Ingredients
Equipment
Method
- Place your cheeses on the board first, spacing them evenly so each one anchors a different section of the platter.
- Use a small heart-shaped cookie cutter to cut brie or mozzarella into heart shapes. Press firmly and cleanly. If the cheese sticks, pop it in the freezer for 10 minutes first.
- Use the same heart-shaped cutter to punch mini hearts from pepperoni slices. Set aside on a small plate until you are ready to arrange.
- Roll or fold prosciutto and salami into small decorative bundles or loose rosettes to add height and visual interest.
- Arrange cured meats around the cheese sections, tucking prosciutto folds and salami rosettes into the open spaces.
- Fill in remaining gaps with crackers, mini toast, and breadsticks, fanning them out for a natural, abundant look.
- Nestle in marinated olives and mini pickles near the richer cheeses to balance the flavors on the board.

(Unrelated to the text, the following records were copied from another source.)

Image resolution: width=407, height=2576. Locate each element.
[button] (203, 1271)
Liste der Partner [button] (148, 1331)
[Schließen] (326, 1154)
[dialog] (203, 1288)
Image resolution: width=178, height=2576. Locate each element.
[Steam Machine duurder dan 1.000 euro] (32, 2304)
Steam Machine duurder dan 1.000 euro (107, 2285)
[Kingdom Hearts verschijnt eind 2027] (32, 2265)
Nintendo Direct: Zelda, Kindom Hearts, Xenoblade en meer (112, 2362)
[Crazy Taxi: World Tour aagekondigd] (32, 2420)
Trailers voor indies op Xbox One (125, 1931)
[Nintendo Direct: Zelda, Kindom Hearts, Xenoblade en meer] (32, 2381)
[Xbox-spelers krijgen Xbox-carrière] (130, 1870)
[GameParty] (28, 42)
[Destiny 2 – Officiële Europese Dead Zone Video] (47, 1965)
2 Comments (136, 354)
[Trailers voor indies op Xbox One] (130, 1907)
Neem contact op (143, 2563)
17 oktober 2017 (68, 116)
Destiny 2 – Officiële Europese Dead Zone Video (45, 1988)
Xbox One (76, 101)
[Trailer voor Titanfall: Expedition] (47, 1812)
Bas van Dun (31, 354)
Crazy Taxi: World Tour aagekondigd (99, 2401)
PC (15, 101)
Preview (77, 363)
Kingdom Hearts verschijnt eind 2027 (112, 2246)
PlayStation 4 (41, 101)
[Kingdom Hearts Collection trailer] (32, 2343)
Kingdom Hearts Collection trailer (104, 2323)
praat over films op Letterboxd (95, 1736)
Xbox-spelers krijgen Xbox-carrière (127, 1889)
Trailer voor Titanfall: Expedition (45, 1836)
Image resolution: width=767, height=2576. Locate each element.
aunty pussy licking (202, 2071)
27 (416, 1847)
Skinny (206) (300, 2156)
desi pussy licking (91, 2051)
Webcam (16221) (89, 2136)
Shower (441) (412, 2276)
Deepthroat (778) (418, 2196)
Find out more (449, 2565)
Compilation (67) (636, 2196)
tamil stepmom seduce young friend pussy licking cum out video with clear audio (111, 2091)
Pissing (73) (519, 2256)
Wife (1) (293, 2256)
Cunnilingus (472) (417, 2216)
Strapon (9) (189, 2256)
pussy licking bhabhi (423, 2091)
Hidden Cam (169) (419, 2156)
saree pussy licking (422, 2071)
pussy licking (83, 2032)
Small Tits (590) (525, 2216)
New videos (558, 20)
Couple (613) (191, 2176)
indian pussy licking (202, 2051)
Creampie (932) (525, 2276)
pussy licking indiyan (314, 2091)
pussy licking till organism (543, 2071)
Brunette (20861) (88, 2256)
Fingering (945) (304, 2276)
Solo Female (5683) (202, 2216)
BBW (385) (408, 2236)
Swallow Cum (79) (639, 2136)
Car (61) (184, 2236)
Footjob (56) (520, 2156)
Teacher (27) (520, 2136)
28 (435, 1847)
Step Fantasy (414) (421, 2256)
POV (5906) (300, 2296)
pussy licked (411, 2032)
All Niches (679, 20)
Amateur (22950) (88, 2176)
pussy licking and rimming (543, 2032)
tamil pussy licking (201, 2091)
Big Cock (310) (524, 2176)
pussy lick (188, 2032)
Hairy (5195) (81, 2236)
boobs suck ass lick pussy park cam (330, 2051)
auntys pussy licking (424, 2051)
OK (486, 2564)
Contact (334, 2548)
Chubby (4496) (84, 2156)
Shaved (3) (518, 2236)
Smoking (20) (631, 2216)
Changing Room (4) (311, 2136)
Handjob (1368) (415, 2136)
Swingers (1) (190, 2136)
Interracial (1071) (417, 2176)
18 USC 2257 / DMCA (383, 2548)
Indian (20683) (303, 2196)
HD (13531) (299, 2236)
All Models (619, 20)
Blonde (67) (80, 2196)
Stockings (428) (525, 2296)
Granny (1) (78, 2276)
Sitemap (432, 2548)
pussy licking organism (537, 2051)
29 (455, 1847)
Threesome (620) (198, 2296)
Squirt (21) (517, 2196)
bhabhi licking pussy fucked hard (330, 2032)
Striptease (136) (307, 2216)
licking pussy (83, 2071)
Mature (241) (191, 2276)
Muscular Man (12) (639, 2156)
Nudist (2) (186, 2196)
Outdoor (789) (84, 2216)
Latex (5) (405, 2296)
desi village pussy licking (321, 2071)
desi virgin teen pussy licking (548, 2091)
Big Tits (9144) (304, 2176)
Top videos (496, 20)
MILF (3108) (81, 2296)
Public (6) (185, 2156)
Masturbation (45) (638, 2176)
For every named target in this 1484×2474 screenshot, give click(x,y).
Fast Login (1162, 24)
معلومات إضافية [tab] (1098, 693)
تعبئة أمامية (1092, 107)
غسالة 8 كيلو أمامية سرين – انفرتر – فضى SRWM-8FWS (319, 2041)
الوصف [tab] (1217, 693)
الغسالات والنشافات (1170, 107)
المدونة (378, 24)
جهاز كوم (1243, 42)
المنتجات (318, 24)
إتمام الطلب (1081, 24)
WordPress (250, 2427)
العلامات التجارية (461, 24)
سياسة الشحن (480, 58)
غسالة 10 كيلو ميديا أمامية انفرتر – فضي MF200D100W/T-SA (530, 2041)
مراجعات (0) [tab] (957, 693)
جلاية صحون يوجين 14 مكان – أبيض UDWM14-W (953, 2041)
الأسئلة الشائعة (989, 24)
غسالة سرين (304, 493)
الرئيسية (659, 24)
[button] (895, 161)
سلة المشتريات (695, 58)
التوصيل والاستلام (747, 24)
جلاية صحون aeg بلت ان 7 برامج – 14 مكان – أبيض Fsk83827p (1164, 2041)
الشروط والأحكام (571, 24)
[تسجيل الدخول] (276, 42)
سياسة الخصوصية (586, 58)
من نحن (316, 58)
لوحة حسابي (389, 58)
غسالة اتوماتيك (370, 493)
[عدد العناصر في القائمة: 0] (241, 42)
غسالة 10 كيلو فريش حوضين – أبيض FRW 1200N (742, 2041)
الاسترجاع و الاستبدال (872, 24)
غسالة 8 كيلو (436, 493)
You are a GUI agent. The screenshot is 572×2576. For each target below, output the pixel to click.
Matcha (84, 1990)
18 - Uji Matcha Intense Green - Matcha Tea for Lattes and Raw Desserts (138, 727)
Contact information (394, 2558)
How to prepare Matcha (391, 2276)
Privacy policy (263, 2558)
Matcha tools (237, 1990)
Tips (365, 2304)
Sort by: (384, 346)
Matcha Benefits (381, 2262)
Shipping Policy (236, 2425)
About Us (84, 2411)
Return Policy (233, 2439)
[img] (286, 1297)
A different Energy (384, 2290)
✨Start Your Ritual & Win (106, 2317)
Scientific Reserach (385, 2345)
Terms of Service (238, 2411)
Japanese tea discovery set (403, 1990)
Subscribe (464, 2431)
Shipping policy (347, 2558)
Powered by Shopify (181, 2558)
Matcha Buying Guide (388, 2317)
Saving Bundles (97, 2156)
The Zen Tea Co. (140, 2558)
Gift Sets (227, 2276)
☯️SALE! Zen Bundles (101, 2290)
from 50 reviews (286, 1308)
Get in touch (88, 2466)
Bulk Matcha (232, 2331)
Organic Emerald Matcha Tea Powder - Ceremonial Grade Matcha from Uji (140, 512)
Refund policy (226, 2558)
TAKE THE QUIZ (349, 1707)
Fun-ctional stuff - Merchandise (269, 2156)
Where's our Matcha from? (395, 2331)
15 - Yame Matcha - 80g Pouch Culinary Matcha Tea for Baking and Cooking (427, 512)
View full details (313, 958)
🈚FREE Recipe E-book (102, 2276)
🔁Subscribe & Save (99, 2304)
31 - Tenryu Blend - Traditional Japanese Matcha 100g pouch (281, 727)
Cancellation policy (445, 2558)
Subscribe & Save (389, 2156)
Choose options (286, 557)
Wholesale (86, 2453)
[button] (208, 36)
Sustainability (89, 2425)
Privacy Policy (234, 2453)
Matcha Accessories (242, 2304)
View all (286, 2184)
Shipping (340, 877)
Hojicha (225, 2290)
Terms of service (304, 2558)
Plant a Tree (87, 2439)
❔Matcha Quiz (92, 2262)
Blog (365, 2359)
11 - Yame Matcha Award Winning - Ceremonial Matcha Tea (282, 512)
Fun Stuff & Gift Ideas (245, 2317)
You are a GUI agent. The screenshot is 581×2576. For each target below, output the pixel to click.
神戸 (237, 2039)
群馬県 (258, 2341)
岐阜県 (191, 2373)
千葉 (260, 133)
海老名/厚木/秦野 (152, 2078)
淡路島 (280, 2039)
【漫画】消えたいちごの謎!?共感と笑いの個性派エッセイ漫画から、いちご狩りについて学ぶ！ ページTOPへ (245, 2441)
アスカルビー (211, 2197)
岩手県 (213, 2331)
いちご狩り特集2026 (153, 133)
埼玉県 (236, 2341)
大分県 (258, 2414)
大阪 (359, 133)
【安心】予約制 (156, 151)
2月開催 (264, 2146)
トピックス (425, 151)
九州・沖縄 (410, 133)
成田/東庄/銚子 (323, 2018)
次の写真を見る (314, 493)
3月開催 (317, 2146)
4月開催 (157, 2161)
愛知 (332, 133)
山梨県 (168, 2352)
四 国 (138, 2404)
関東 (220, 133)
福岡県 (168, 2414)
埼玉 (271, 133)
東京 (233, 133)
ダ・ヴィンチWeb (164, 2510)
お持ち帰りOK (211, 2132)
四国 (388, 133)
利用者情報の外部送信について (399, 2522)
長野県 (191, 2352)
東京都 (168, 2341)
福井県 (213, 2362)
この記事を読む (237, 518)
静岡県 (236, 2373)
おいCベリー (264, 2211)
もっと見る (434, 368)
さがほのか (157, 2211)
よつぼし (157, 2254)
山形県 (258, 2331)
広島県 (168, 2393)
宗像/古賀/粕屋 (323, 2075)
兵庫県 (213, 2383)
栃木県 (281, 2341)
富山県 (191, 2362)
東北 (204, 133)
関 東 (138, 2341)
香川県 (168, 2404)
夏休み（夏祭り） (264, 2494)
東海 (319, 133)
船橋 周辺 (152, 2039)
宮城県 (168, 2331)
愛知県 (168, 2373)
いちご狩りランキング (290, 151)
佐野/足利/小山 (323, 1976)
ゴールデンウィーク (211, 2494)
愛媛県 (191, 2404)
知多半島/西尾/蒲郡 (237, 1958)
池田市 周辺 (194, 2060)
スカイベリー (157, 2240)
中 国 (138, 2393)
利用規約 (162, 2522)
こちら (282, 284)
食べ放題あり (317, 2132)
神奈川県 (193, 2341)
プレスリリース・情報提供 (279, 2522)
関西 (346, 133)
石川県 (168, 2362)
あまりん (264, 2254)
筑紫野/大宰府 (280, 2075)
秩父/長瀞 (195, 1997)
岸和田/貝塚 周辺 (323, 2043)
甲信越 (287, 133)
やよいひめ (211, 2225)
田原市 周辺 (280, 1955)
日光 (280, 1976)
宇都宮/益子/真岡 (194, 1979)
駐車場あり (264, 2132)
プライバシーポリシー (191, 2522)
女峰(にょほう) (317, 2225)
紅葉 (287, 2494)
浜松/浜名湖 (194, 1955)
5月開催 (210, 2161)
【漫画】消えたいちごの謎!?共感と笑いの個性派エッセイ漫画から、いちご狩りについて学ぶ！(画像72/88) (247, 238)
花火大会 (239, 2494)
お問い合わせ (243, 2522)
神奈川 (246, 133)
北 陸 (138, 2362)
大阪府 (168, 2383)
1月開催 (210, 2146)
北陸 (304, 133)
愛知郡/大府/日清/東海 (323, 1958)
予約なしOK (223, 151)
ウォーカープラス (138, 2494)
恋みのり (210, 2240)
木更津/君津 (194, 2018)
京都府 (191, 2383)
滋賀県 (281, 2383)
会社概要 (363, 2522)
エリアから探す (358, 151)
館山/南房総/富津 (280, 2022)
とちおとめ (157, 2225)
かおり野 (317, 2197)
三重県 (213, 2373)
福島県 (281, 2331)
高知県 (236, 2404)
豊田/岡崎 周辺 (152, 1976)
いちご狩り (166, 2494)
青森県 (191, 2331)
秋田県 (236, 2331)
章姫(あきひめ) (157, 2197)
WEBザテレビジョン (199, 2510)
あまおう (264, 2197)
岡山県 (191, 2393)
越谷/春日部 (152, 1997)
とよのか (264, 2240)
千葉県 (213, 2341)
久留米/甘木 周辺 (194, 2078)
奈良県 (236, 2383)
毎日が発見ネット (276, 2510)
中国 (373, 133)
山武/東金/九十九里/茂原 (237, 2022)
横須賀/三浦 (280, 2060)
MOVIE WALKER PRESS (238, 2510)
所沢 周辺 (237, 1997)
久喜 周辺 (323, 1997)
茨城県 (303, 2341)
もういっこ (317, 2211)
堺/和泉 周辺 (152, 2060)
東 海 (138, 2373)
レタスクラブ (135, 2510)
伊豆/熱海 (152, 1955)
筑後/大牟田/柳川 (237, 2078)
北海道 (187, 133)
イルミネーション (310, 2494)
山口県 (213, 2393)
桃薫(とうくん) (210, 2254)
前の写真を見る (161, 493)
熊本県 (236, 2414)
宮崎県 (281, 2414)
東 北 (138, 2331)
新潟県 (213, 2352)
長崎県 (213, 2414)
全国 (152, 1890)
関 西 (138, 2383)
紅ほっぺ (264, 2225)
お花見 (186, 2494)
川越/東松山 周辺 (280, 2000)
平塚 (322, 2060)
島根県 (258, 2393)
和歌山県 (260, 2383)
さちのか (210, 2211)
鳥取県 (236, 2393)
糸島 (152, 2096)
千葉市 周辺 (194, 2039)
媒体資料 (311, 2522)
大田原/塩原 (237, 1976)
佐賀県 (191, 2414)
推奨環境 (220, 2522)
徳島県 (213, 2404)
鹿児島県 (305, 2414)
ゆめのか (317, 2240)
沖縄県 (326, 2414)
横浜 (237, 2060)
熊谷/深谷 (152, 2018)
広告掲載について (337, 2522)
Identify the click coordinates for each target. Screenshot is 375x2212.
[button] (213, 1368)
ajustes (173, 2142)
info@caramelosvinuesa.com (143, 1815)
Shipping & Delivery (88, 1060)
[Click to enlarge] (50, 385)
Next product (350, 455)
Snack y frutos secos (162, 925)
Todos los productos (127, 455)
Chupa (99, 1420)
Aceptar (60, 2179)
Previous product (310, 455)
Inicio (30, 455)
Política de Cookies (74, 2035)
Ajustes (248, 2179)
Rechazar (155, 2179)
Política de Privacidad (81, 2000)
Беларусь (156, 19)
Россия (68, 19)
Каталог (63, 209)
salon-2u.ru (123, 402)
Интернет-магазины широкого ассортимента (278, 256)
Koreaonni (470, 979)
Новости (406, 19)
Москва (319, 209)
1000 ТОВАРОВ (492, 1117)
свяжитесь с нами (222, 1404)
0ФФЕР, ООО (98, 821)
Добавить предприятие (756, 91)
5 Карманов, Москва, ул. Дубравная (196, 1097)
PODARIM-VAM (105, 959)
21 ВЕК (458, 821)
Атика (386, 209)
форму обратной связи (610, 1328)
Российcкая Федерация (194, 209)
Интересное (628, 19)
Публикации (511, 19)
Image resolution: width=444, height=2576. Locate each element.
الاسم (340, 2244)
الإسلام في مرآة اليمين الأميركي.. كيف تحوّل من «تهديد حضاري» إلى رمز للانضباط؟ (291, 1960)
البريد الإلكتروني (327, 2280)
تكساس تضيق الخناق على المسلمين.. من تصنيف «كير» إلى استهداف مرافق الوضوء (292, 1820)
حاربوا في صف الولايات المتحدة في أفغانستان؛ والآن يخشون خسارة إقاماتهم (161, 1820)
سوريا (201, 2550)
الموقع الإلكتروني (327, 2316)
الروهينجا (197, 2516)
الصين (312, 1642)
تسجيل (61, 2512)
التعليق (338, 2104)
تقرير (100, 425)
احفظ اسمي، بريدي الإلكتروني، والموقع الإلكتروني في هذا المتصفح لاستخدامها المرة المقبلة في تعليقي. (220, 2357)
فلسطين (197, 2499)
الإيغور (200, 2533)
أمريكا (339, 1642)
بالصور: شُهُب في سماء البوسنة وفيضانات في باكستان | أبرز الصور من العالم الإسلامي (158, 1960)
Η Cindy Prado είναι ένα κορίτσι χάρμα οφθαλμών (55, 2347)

- Add fresh figs, grapes, and apple slices for color and sweetness. Finish with sprigs of rosemary or edible flowers as your final garnish.
Notes
Assemble no more than 30 minutes before serving. Pull cheeses out of the fridge 15 minutes early so they reach room temperature for the best flavor. Keep crackers and breadsticks separate from other ingredients until just before assembly to prevent sogginess.